El capitalismo creció tanto que pasó a convertirse en una enfermedad. Una de esas enfermedades que crecen, y con ella el malestar, la destrucción, la pulsión de muerte. Casi sin darnos cuenta, pasamos del Sueño Americano a la Pesadilla Americana. Del deseo de tener un Ford, una casa de dos plantas con porche y jardín, a temer caer exhaustos debido a la sobrecarga de trabajo, o a perder el precario y mal pagado empleo, si es que lo tenemos.
Hoy en día, los jóvenes no pueden irse de sus casas por causa de la crisis de la vivienda. En España, la principal razón de las parejas para no tener hijos es el hecho de no podérselo permitir financieramente. Y entonces la ansiedad de perder lo que se tiene propulsa la ferocidad de la acumulación: tener más y más, como supuesto antídoto a la destrucción. Acumular cada vez con mayor agresividad, acumular como una pulsión de poder y de muerte. Porque, como lo explica el filósofo Byung-Chul Han, “matar protege de morir”, y en esa delirante inconsciencia la sociedad se moviliza para matar antes de ser matado. Como quien corre a anotar un gol antes de ser goleado. Aniquilar antes de ser aniquilado. Basta ver la carrera armamentista que impulsa las guerras y la economía que las sustenta. Y así, en medio de esta demencia, ya no hablamos solo de la guerra contra Ucrania o contra Palestina, hablamos de la guerra comercial que ha desatado Donald Trump contra el mundo entero, en una exacerbación caníbal del nacionalismo que considera enemigos a todos los que no se le parecen.
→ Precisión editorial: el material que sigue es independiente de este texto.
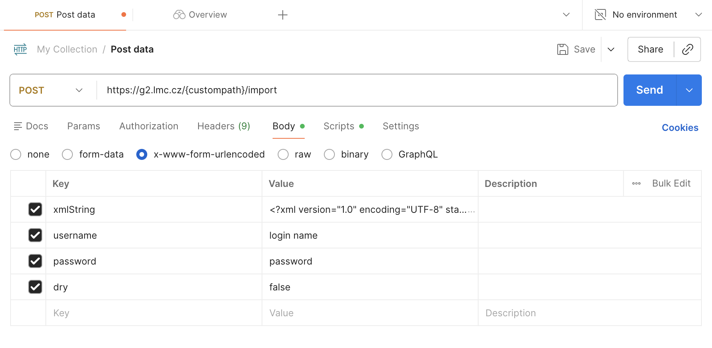This screenshot has width=712, height=348.
Task: Open the Authorization tab
Action: pyautogui.click(x=148, y=126)
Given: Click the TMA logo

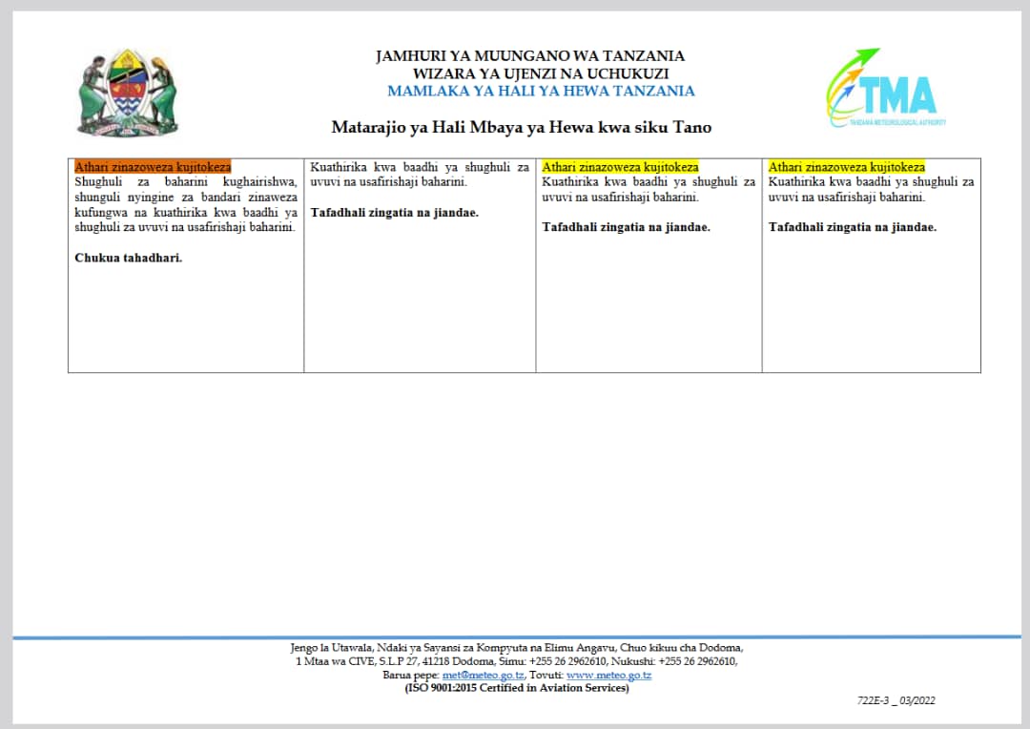Looking at the screenshot, I should click(x=885, y=88).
Y es que llevamos décadas viviendo en una creciente espiral donde la competencia es cada vez más brutal. La noción de “optimizar” y “mejorar” es tan destructiva que se vale “morir intentando ser mejor”. Esta lógica autodestructiva, vinculada a la valoración cada vez más histérica de lo nuevo, lo joven, lo fresco, en contra de lo envejecido, viejo, moribundo, es una constante negación de la muerte que nos empuja a una orilla anti natura. El ser humano no muriente, el inmortal, el eternamente joven, el que vive un tiempo sin futuro, niega el final de la existencia, y al negarlo se aparta de la vida. Lo vemos en la obsesión con la salud, los tratamientos antienvejecimiento, las tendencias en el 'fitness', las obsesiones sobre las dietas, todo habla de una búsqueda de perfección insalubre y despiadada, un afán por destacar y diferenciarse que en el fondo entraña una pulsión destructiva.
La guerra comercial que ha desatado Donald Trump contra el mundo entero, en una exacerbación caníbal del nacionalismo que considera enemigos a todos los que no se le parecen
Lo cierto es que tanto a nivel simbólico como real nos enfrentamos con distintas materializaciones de la muerte. Una de ellas es quizá la de Estados Unidos como un adulto responsable sentado a la mesa directiva del mundo. Ahora el Tío Sam, el Gran Hermano, ha dejado de tener un tono moderado y conciliador para transformarse, de la noche a la mañana, en un demonio vengador y suicida que parece estar dispuesto a dañarse incluso a sí mismo en el incendio que él mismo ha creado.
Pensar en Estados Unidos, como “la tierra de las oportunidades”, “la tierra de la libertad”, “un país construido por migrantes”, consignas de tiempos en los que migrar con el sueño de una vida mejor a suelo estadounidense fue una motivación universal, llega a su final. Día tras día, entre redadas para capturar “migrantes ilegales”, despidos, recortes presupuestales, persecuciones y vigilancia, vemos a un pueblo temeroso, perseguido, secuestrado por el mismo gobierno que eligió para hacerle el 'harakiri' a la democracia de la que antes era estandarte. Del paraíso tan deseado al infierno tan temido la distancia es corta. Sobre todo cuando la pulsión suicida de un gobierno predador se divierte viendo al mundo arder en medio de un festín de barbarie. La guerra no es solo comercial, arancelaria, financiera. Es también social, cultural, psicológica. Es en contra de la razón y de la ética. En contra de la humanidad tal como la entendíamos hasta ahora.